Como a ex-ministra, a consultora também é separada e tem uma filha, hoje com 22 anos. Tornou-se, com o tempo, uma pessoa mais fechada do que na juventude, quando é lembrada como menina namoradeira e de risada fácil, sempre de cabelos curtos, como ainda usa. Os amigos de então são unânimes em dizer que, depois que deixou o jornalismo para se tornar consultora, se afastou deles. Aos 56 anos, veste-se de maneira sóbria, mais magra do que antes. “Ela era atraente, boas curvas, usava uns jeans apertadíssimos”, confidencia um ex-colega da sucursal do Jornal do Brasil na capital, onde Olga começou a carreira.
Era uma “foca” bastante competitiva e que rapidamente se destacou no JB em Brasília. “E olha que era uma época, 1977, ainda na ditadura, em que a gente dependia das fontes para conseguir notícia. Era preciso cultivá-las e isso era mais tarefa dos homens, aquela coisa de chamar para tomar um ‘uisquinho’. A profissão de jornalista ainda era muito masculina. Éramos duas jovens num reino de homens maduros”, conta Clara Favilla, assessora do Sebrae em Brasília, que começou como estagiária no JB no mesmo dia em que chegou Olga Curado. “Era uma menina legal, aberta, com um sorriso grande. Já sabia o que queria na profissão, e escolheu logo a política.”
Uma colega do jornal conta que o episódio que marcou a passagem de Curado pela sucursal brasiliense foi a disputa que, ainda estagiária, travou com o chefe por causa de uma entrevista com o ex-czar da economia Delfim Netto nos governos dos ditadores Costa e Silva e Médici: agora ele -ocuparia a pasta da Agricultura de João Figueiredo. Ambos foram entrevistar Delfim. O superior pediu-lhe para dar o toque final na reportagem.
Olga virou o texto de ponta-cabeça e priorizou a fala que lhe pareceu mais importante, a famosa promessa de Delfim de “encher a panela do povo”. O material do chefe ficou em segundo plano e a frase que ela escolheu virou manchete do jornal.
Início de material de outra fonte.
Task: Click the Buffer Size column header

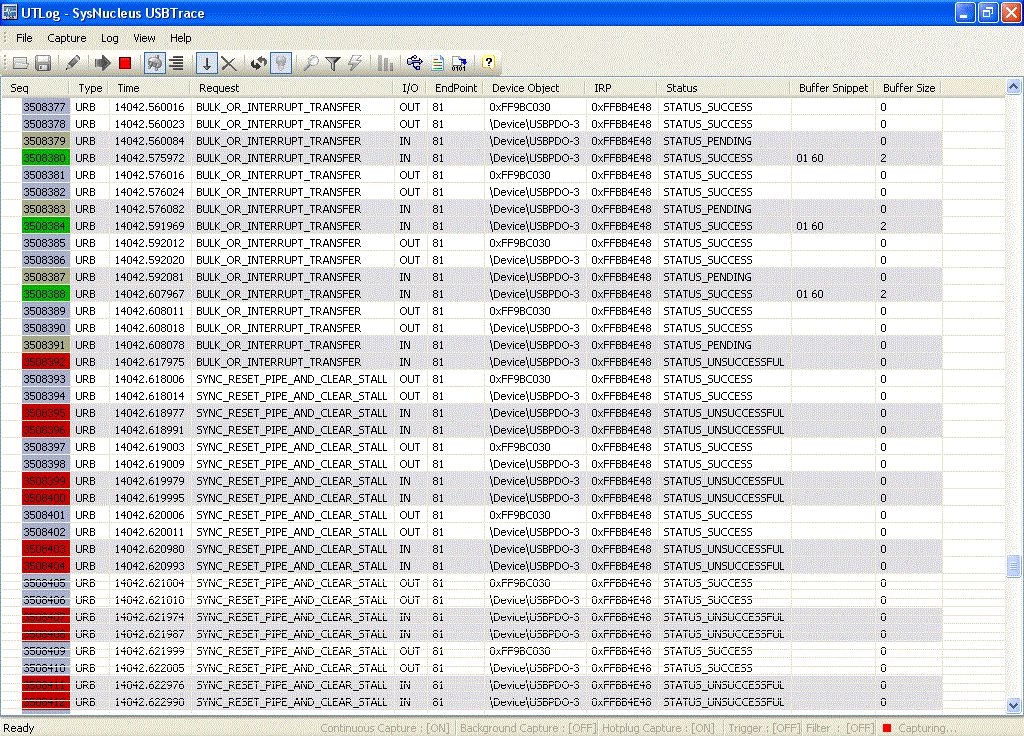Action: pyautogui.click(x=908, y=88)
Curado trabalharia ainda nos jornais O Globo e O Estado de S. Paulo, como repórter especial e correspondente internacional, antes de aterrissar na TV Globo. Chegaria ao entorno de Lula pelas mãos do marqueteiro João Santana, outro ex-jornalista contemporâneo de JB.
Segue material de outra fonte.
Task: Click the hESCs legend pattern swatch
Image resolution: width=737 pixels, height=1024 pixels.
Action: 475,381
Com os comícios em baixa e os meios eletrônicos em alta nesta eleição, tudo o que Dilma Rousseff precisa agora é adquirir cancha à frente das câmeras ao vivo e no trato com os jornalistas em geral, sem dúvida áreas que Olga Curado domina. A partir da terça-feira 17, com o começo do horário eleitoral, e principalmente nos próximos debates, os eleitores/telespectadores poderão conferir se de fato conseguiu imprimir à ex-ministra seu próprio padrão de qualidade.